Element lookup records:
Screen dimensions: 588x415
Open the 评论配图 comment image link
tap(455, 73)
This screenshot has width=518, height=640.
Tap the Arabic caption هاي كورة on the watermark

**YOUR OBJECTIVE**
Reproduce every one of the records above word for word, keeping each line as it appears.

**FINISHED ANSWER**
Screen dimensions: 588x415
Open the 评论配图 comment image link
tap(455, 73)
This screenshot has width=518, height=640.
Tap the Arabic caption هاي كورة on the watermark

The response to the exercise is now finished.